_Extract provided_:
>>>>
A year on and the final act of The People Deserve Beauty is this large-format publication developed in collaboration with the artist Gareth McConnell and published by Sorika. This editorial presents some of the personalities from the catwalk show captured in various stages of dress and undress against a backdrop of fabrics printed with Sports Banger graphics and McConnell’s ethereal photographs.

McConnell’s work has appeared in diverse contexts, from early socio-political documentaries to gallery walls, self-published books, and fashion magazines. In recent years, he has scaled back his fashion work to focus on a more experimental approach to photography, creating hallucinogenic images, which he describes as ‘part camera club, part John Baldessarri’s “Wrong” series’. The photographs are often layered still-lifes of flowers, shot up close in McConnell’s studio using unconventional photographic techniques, long exposures, and bright lighting. The images are charged with colours so vivid they appear luminescent, creating an intense, head-on encounter that draws the viewer in and transports them into an alternate and intoxcating space. In conversation with Sports Banger, McConnell channelled the energy and spirit of The People Deserve Beauty to create the images published here using similarly experimental methods to his ‘nature magic’ still-lifes. A distinctive process – part Banger, part McConnell – that beautifully captures the energy and boldness of the clothes.
<<<<
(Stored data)
>>>>
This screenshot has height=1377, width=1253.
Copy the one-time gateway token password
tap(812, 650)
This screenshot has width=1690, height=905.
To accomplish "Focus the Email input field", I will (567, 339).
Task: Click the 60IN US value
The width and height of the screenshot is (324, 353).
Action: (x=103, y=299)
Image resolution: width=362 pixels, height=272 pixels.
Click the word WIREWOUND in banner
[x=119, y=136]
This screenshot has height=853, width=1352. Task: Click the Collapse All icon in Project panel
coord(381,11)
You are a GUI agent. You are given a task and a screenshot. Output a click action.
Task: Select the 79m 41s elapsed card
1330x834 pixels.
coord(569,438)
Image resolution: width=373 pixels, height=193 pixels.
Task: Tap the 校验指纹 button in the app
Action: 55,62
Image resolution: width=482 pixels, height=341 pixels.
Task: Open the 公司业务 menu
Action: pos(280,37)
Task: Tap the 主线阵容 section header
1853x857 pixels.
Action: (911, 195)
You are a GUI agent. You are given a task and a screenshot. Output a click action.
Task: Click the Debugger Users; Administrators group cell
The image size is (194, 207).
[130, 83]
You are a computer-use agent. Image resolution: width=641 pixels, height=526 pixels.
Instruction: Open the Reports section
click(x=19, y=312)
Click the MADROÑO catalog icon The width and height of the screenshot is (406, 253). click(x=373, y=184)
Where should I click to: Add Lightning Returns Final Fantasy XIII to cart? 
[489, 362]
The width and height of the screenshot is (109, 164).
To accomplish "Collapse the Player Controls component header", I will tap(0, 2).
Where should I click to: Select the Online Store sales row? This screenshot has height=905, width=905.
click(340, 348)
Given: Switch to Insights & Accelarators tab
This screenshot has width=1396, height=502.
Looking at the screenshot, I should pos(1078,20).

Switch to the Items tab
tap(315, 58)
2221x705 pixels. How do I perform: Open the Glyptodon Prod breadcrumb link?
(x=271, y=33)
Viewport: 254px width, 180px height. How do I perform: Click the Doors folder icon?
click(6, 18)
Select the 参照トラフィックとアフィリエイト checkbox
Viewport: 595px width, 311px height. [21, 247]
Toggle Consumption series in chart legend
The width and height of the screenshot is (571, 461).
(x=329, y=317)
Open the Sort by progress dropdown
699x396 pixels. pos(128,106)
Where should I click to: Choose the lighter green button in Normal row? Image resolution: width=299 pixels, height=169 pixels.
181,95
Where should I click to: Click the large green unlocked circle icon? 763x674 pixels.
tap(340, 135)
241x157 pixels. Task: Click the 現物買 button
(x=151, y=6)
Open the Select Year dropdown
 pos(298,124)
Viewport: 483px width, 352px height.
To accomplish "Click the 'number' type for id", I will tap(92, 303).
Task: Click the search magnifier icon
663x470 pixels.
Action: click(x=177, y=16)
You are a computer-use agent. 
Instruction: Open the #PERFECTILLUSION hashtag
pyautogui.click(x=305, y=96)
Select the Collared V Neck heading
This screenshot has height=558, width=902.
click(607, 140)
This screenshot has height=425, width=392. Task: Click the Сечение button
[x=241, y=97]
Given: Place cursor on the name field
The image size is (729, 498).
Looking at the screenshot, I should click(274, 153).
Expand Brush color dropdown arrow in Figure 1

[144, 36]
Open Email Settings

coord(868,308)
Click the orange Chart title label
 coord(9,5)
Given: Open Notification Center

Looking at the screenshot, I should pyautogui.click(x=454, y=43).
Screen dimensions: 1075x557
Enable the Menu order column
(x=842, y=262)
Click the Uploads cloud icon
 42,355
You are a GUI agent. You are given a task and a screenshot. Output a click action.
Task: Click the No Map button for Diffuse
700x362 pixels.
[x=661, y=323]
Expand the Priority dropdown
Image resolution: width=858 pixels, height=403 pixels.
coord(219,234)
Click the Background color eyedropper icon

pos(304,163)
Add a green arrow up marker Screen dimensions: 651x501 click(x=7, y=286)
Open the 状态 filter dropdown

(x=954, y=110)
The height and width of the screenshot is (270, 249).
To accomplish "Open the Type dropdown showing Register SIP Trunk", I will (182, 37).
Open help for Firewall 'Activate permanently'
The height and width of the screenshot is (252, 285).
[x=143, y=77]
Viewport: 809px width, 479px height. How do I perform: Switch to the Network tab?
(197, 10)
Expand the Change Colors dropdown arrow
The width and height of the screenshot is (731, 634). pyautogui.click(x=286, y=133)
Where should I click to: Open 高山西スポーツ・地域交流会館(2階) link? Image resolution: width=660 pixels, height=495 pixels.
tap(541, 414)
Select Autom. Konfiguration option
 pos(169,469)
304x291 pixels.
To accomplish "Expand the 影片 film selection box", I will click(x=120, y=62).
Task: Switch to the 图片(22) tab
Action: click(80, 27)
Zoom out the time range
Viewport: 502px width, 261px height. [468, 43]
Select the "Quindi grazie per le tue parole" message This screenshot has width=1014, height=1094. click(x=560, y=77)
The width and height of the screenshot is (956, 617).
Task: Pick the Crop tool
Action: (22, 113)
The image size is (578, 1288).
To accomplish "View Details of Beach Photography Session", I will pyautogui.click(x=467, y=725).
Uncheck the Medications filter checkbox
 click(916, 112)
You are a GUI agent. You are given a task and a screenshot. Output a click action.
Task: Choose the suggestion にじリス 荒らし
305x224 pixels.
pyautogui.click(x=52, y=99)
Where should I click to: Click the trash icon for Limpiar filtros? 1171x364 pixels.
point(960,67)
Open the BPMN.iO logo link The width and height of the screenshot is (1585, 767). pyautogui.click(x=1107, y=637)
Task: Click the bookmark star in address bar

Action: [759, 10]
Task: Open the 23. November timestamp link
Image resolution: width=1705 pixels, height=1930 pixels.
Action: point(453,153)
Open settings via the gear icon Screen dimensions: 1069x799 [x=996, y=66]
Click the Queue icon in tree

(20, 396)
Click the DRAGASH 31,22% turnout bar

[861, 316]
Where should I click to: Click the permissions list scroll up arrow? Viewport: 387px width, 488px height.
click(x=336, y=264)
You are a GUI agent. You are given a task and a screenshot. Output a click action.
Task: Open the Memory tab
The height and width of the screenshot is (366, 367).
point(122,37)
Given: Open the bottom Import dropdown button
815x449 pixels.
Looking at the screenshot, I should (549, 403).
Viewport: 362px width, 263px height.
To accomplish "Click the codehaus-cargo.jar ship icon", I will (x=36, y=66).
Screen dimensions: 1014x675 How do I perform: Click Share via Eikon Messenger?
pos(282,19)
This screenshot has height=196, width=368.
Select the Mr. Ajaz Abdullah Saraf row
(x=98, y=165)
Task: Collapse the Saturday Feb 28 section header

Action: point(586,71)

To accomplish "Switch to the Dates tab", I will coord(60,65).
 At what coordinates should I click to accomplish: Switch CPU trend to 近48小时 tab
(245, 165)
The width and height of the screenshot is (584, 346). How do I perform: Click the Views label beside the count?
<<<<
_Tasks to carry out_:
(a) From the piece on The People Deserve Beauty publication, extract the stretch from "A year on and" through "McConnell’s ethereal photographs." word for word.
(b) Write what comes next in the piece on The People Deserve Beauty publication, picking up after its final sentence.

_Outputs in order_:
(a)
A year on and the final act of The People Deserve Beauty is this large-format publication developed in collaboration with the artist Gareth McConnell and published by Sorika. This editorial presents some of the personalities from the catwalk show captured in various stages of dress and undress against a backdrop of fabrics printed with Sports Banger graphics and McConnell’s ethereal photographs.

(b)
Jonny Banger and McConnell first connected during the 2020 lockdown, when Gareth gifted Jonny a photographic print from his Night Flowers series as a gesture of reverence and solidarity. Both were actively fundraising during this time, albeit independently of one another – selling photographic prints and clothing and donating proceeds to grassroots organisations supporting communities in need. Since this early offering, McConnell and Sports Banger have fostered a generative, collaborative relationship based on a shared vision that draws upon the energy and aesthetic of various socio-political and counter-cultural movements that successive governments have tried to downgrade or dismantle.

McConnell’s work speaks to his experiences as a young man navigating the rave scene in Northern Ireland amid the Troubles. McConnell was part of a disaffected generation who found solace and release from cyclical recessions, dead-end jobs and social deprivation in the form of psychedelic drugs and Balearic dance music. It was a movement defined by long nights and long days, punctuated with hallucinogenic interludes while various chemical concoctions wore off or plant-based entities took hold, generating a visual haze that McConnell evokes in his imagery. Over 11 years, Margaret Thatcher’s Conservative government had inflicted endless neoliberal economic policies that segregated society and systematically weakened trade unions, depriving the working class of their public voice. Rave was a kind of defiance to state legislation. In many ways, the movements of that era parallel an attitude expressed by the masses today, who are exhausted by the government’s financial mismanagement, moral bankruptcy and authoritarian approach to overpowering any form of civil dissent.

The amalgamation of Sports Banger’s collaborative and inclusive attitude with McConnell’s lucid visual expressions amplifies the need for meaningful events like The People Deserves Beauty, particularly during politically challenging times. Banger’s loud, inspiring fashion show, thrown despite an epic storm, and this subsequent document show us how peripheral cultural spaces can harness collective energies to create something beautiful.

With this in mind, I would like to thank you all for making a difference.